KIN by Snorri Kristjansson

March 1, 2018

Everyone loves a family reunion.

He can deny it all he likes, but everyone knows Viking warlord Unnthor Reginsson brought home a great chest of gold when he retired from the longboats and settled down with Hildigunnur in a remote valley. Now, in the summer of 970, adopted daughter Helga is awaiting the arrival of her unknown siblings: dark, dangerous Karl, lithe, clever Jorunn, gentle Aslak, henpecked by his shrewish wife, and the giant Bjorn, made bitter by Volund, his idiot son.

And they’re coming with darkness in their hearts.

The siblings gather, bad blood simmers and old feuds resurface as Unnthor’s heirs make their moves on the old man’s treasure – until one morning Helga is awakened by screams. Blood has been shed: kin has been slain.

No one confesses, but all the clues point to one person – who cannot possibly be the murderer, at least in Helga’s eyes. But if she’s going to save the innocent from the axe and prevent more bloodshed, she’s got to solve the mystery – fast . .

Lies. Manipulation. Murder. There’s nothing quite like family . . .

Historical crime is one of my favourite sub-genres. Over the last few years I’ve read a fair number of books that have fallen into this category and without exception they have been great. The latest title to add to this ever-growing list is KIN by Snorri Kristjansson. The premise is devilishly simple, a murder-mystery set in a remote Viking homestead.

Unnthor Reginsson’s brood are a suitably shifty bunch. He has four children, three sons and a daughter. It’s made pretty clear that each one of them are trouble. All four have secrets and you quickly discover that any one of them is capable of murder. The brothers Karl and Bjorn both have a foul temper and are happy to use their fists to resolve problems. Unnthor’s daughter, Jorunn, is manipulative and sneaky while the final son, Aslak, is two-faced and sly. Truly they are a delightful family. Each child has travelled home to visit their parents bringing their own families with them. Needless to say, this extended group also includes some thoroughly unpleasant individuals.

Though she is considered part of the family, Helga Finnsdottir is still viewed in some respects as an outsider. In this scenario, this makes her a near perfect detective. She may be young, perhaps even a little naïve, but she is driven by a burning curiosity. Helga is also all but invisible to lots of the visitors. Undoubtedly a handy skill to have when she needs to watch others. Not being a direct member of the family offers Helga the opportunity to view everything with a certain amount of detachment. She can be far more analytical with her observations and less sentimental. I particularly liked that the narrative has moments that capture Helga’s inner dialogue. She is still developing her investigative skills you see flashes of that throughout the text.
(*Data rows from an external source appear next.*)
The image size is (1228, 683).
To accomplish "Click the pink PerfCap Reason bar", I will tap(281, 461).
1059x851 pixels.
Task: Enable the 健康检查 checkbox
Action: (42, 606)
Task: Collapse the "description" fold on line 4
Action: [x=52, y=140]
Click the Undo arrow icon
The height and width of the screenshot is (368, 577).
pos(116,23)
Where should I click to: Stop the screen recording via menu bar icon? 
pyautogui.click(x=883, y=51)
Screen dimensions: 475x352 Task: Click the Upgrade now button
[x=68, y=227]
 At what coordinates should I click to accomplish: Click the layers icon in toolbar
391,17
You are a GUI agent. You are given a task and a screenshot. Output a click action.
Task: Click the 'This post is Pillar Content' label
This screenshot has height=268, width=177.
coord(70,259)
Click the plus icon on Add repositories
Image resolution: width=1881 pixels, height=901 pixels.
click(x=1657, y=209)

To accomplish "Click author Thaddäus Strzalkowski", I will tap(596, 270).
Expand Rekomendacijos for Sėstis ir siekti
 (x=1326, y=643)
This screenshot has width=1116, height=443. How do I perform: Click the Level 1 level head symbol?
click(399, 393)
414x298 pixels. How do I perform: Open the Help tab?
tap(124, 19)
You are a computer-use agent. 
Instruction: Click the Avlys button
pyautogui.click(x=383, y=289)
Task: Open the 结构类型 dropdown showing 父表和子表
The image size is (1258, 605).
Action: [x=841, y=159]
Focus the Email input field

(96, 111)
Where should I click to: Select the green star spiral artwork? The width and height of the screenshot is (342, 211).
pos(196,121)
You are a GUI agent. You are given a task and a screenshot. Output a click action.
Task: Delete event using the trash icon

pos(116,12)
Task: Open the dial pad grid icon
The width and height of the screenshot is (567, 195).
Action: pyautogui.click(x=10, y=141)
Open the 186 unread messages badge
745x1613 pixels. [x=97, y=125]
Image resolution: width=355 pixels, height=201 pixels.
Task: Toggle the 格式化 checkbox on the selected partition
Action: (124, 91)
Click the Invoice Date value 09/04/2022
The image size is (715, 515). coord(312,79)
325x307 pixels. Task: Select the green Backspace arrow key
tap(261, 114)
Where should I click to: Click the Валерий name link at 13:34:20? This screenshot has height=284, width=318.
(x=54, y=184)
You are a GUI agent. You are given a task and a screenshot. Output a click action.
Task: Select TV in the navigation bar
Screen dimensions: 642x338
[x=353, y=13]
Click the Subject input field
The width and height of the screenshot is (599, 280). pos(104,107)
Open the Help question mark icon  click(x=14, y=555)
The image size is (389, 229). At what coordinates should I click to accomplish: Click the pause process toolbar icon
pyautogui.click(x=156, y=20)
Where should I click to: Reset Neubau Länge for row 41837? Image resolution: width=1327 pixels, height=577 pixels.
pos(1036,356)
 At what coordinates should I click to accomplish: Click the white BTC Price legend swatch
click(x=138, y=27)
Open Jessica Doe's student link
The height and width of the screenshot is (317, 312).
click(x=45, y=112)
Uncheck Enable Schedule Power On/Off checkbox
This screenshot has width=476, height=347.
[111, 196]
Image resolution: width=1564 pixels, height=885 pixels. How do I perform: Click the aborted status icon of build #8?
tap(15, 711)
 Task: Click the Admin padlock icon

While reading I kept thinking the book reminded me of something I’d read before and eventually, after much pondering, I figured it out. KIN is like vintage Agatha Christie, makes sense as the novel is essentially a whodunit. There is the wonderfully isolated location, dastardly deeds done under the cover of darkness and just about every single character is a potential suspect. There are even trusty family retainers who may or may not be involved in the crime. The key difference between Kristjansson and Christie, time period aside, is that KIN is a far more emotive affair. Kristjansson knows full well that any family will bicker, fight and make up whenever they get together. He uses these inevitable squabbles as the jumping off point for his story. The author ensures there is more than enough sibling rivalry around to guarantee someone is going to meet a grisly end eventually. Any one of the family could be the guilty party. The only person who is able to remain objective is our heroine. Watching Helga trying to uncover the culprit by unpicking all the deceit is riveting stuff. The only tools she has at her disposal is her keen attention to detail and quick wits.

If you’re a fan of crime fiction and enjoy a bit of added history, then I would suggest you look no further than KIN. When it comes to murder you want to be kept guessing right up till the last and KIN does that and more. I thoroughly enjoyed this novel and hope Helga will return for further investigation in the future (or past, depending on your point of view).

I’ve read a fair bit of Viking related fiction of the last few years and without a shadow of a doubt the best musical accompaniment is Wardruna. This Nordic collective focus on creating authentic folk music using traditional instruments of the time period. Their album Runaljod – gap var Ginnunga perfectly captures the tone you’ll find in Kristjansson’s writing. Talk about atmospheric.

KIN is published by Jo Fletcher Books and is available from 8th March. Highly recommended.